As a young son of this great land, I stand before all the people of my country to
tell you how proud I am to be Khmer.
My dream goes on now to join with all the thousands of the Buddhist monks of the
Dhamma Yietra who marched so far and so bravely spreading the spirit of calm and
with the thousands of young Cambodian students who yearn for a way to help their
country, so that we can create together a Cambodian Volunteer Service for Community
Development and ensure that democracy, freedom and social development will be the
legacy, where we can learn to live hand holding hand and trusting heart to heart,
this is our future.
Cambodia has come from night to day. In fact, we all know that this glorious day
came after a nightmare, a long darkness.

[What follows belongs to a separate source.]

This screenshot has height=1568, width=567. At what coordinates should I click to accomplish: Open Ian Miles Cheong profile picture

I left Cambodia 14 years ago, too young
to remember when I had to turn my heart to stone in order to keep from going mad
with the horror of the killing. I was an orphan all too soon.
I lived, at 10 years old, at Wat Aik where hundreds were killed daily before our
eyes and minds, the walls etched in blood, the halls filled with screams, the children
victims of a dream worse than death. It was no dream.
And I at 11 years old ended up with a gun, an AK-47 or M-16, who cares. My job was
to kill Vietnamese invaders, or were they saviors, I couldn't know. I made my way
to Thailand, and then what fortune. Weighing 50 lbs and with cerebral malaria, I
recovered and ended up, through no right of my own, in the USA, where I graduated
from college and learnt something about how to help others.
It burns in me to help others where my life was saved. And so I am back, ready to
turn the stone to life, and hatred to love. And life to living.
My heart is filled with tears of joy, for I know we can form a new nation of Khmer,
and Muslim, and Thai and Chinese and Vietnamese Cambodians all. No fear, no ethnic
cleansing here. But dignity and community.